Update:
Alex noted a typo in my answer. Sorry about this. You can still solve this equation with the nonlinear FEM solver, thought it's not a as straight forward as for the miss typed equation.
Using
NDSolveValue[{D[\[Chi][x], {x, 2}] == \[Chi][x]^(3/2)/Sqrt[x], \[Chi][
rin] == 1, \[Chi][10] == 0}, \[Chi], {x, 0, 10},
Method -> "FiniteElement"]
gives an error message:
This is a fairly general failure message. The reason it is so general is that for the code it's impossible to say why it failed. One cause can the that there is a transition from the real to the complex plain. An easy way to try this is to either give an complex valued initial seed or, alternatively, to add a 0. I complex component to the equation:
sol = NDSolveValue[{D[\[Chi][x], {x, 2}] == \[Chi][x]^(3/2)/
Sqrt[x], \[Chi][rin] == 1, \[Chi][10] == 0}, \[Chi], {x, 0, 10},
Method -> "FiniteElement", InitialSeeding -> \[Chi][x] == 0. I];
Plot[Re[sol[x]], {x, 0, 10}, PlotRange -> All]

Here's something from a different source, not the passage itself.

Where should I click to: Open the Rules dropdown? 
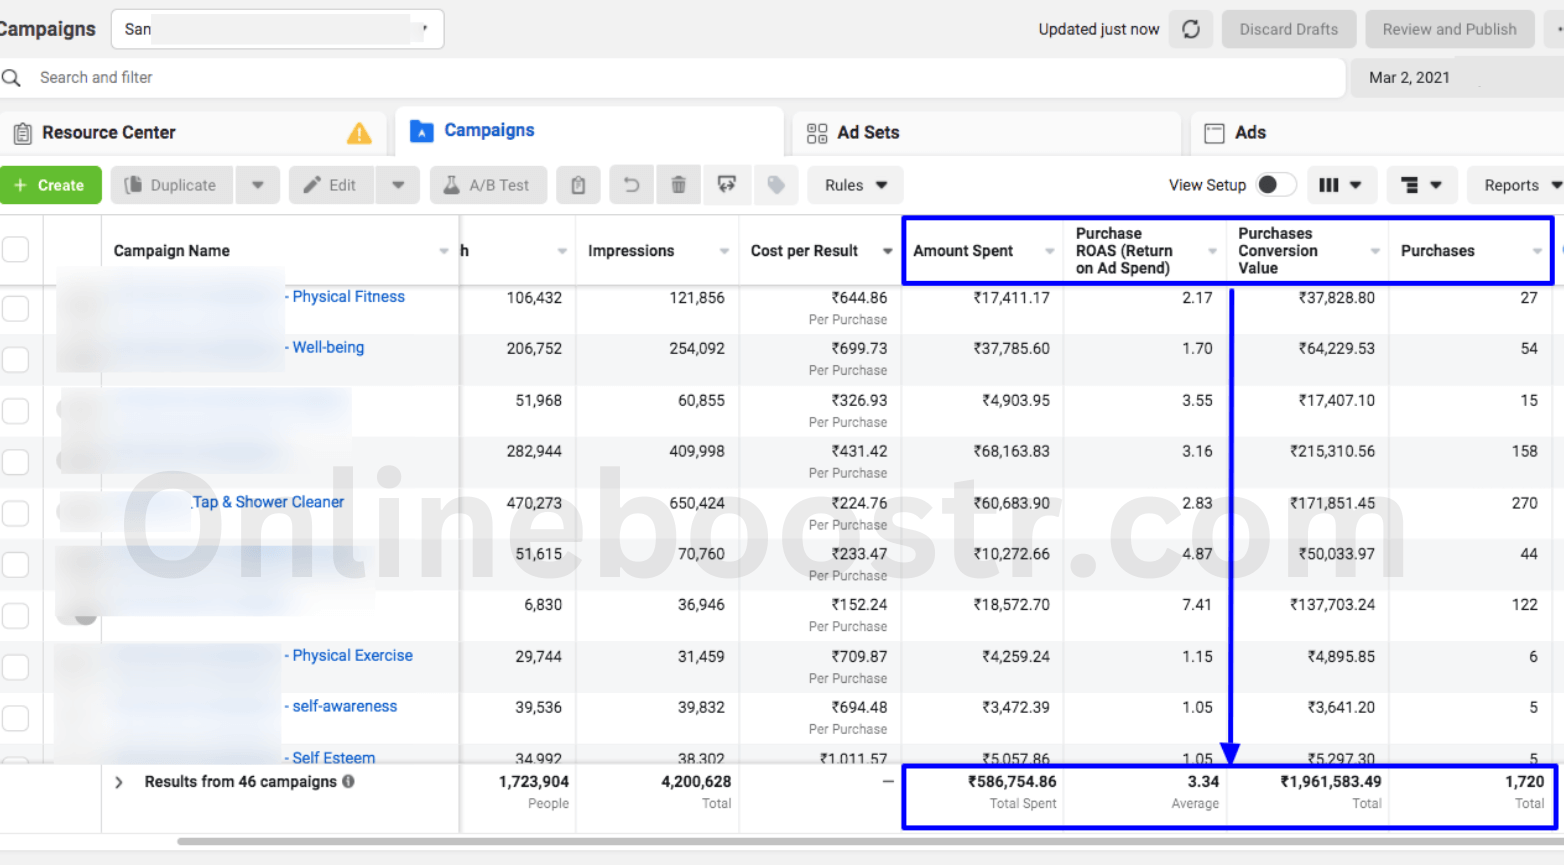click(x=855, y=185)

Note the Re in the plot. Now, there is also a small complex component in the solution:
Plot[Im[sol[x]], {x, 0, 10}, PlotRange -> All]
But the solution compares favorably to other solutions presented here:
Plot[Evaluate[psol[d /. drule][r] - Re[sol[r]]], {r, rin, 10},
PlotRange -> All]
Old answer:
How about:
rin = 0;
sol = NDSolve[{D[\[Chi][x], {x, 2}] == (\[Chi][x]^3/2)/
Sqrt[x] , \[Chi][rin] == 1, \[Chi][10] == 0}, \[Chi], {x, rin,
10}, Method -> "FiniteElement"];
Chi[x_] := Evaluate[\[Chi][x] /. sol[[1]]];
Plot[Chi[x], {x, 0, 10}]
If you are interested in why I reformulated the equations then this section from the documentation is a good starting point.